▶ **Challenges**:
• 1. In the forum thread on developer productivity, which of the numbered possibilities could be ruled out if a new developer turned out to be significantly more productive than the existing team?
• 2. Decide whether each statement agrees with the forum thread on developer productivity, giving yes or no and quoting the words that settle it: (a) The team in question has 12 developers. (b) One reply would give a business person estimates shorter than a day. (c) One reply cites face-to-face conversation as the most efficient and effective way to convey information to and within a development team.
• 3. Continue the forum thread on developer productivity from the point where it stops.

▶ **Selection**:
So 12 developers each working a solid 7 hours each day but unable to produce
quality work within a reasonable time frame. That says one of a few things:

1) The team is working hard but you have a lot of crap code (aka technical
debt) and so it takes a long time to make even simple changes.

2) The team has implemented more thorough processes. E.g. Previously they
might have went straight from coding a fix to putting it into production but
now they have proper QA and Testing phases. So now it looks to outsiders that
they are "complacent" when they have really just improved processes.

I would never give a business person an estimate of anything less than a day.

3) Politics/dynamics between the dev team and the rest of the office have
changed. For example if management had a serious go at the developers for a
defect in production or business users have been passing the blame onto
developers, or everyone got pay rises/bonuses but the devs, etc then it is
likely they are operating in an extreme risk averse, document everything
manner.

I know entire dev teams who have stopped being productive because business
stopped listening to them.

4) Team politics. Are one or two of the developers/managers doing something
that is really throwing the other developers out of joint?

5) The team _is_ productive and business expects too much or is only looking
at superficial indicators. For example you keep mentioning standard working
hours as though working 8 hours is being lazy. The devs having fun at the
arcade/gaming area. The rest of the company "grinding" etc. It almost looks
like you care more about shared misery than results.

If you bring in a new developer and they are significantly more productive
than the existing team then you could rule out 1&2&5.

------
shellab
It sounds like the code might be part of the issue. If code isn't developed in
a way that makes refactoring easy then as time goes on the code becomes more
complex and it's harder to add even simple features without breaking stuff.
You may want to look for a developer who knows how to refactor legacy code. If
someone recommends a rewrite it's almost always a bad idea.

------
j4ck4l
looks like there's waste happening in that team...

sounds like they're taking an extreme attitude... this usually happens when
they experience the opposite extreme of being pressured with unrealistic
deadlines and work... so the team finds estimates the only hope of protection
from "outsiders"...

Need to build trust that the management is not out to screw devs and that devs
are not there to waste time but can get job done... a suggestion would be to
get priority on all items and realistic estimates and have daily/weekly
cadences to track/plan for them...

Below are some relevant principles of the agile manifesto: -Business people
and developers must work together daily throughout the project. -Build
projects around motivated individuals. (Give them the environment and support
they need, and trust them to get the job done.) -The most efficient and
effective method of conveying information to and within a development team is
face-to-face conversation.

------
cynthiakellogg
Sounds like a management issue. Make sure whoever leads them is making clear
requests (who is responsible for the task, what is the task, how is completion
of the task measured, when should the task be finished) and that will give you
a framework for communicating expectations and you can measure performance on
it. The developers can negotiate the timing of it - but always make sure they
give you specifics, "I can have that done by Friday at 5pm". It's a simple
thing to do, but leads to powerful results.

▶ **Data extract**:

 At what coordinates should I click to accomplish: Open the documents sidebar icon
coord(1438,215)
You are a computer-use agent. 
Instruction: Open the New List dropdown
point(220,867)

▶ **Answer set**:
• 1. Possibilities 1, 2, and 5.

• 2.
(a) Yes: "So 12 developers each working a solid 7 hours each day"
(b) No: "I would never give a business person an estimate of anything less than a day."
(c) Yes: "The most efficient and effective method of conveying information to and within a development team is face-to-face conversation."

• 3.
------
aytekin
In real world, if a worker sits all day and reads newspaper or chats with
friends you can easily see and prevent it. In dev work, you don't see it. One
of the commenters at HN was proud of how smart he is that he can work half an
hour a day and coast the remaining time.

So, the best solution is to make things visible. Make everyone's work visible
to everyone else. Daily agile meetings/reports are one way.

------
jmspring
This feels like one of those cases of second guessing the development team or
having pushed them to get the first iteration of something out there and then
expect the same super human effort every time.

It doesn't scale.

Teams can certainly ramp up for short bursts, but more often than not there
are PMs and other managers that think that should be the norm rather than the
exception.

------
esw
>They give estimates of days versus hours for even the simplest of asks, and
when outsiders hear how long it took for our team to fix a bug or add a new
feature, they are shocked.

Unless you're a developer who is familiar with the codebase, then you
literally have no idea how long it should take to implement these changes.

------
sharemywin
why not ask instead of second guessing them. could be other priorities. could
be testing to make sure things aren't going to break. the code could be
unorganized. if everyone one for several years has been slapping code in might
be hard to work with like the other comment mentioned.

------
mh370survivor
May I humbly suggest a productivity app built on nudge theory?
[http://belimitless.co/](http://belimitless.co/)

The ~ 25K users of the app seem to be happy and claim that their productivity
has increased a little bit.

------
qpeoii
First, have you communicated your concerns with the dev team or dev team
leads? They might not even have the same perception of their productivity as
you.

------
sv_throw2
Have you tried blocking the internet access to HackerNews from the office?

------
bnolsen
it may be collective burnout as well. Can you shuffle their responsibilities?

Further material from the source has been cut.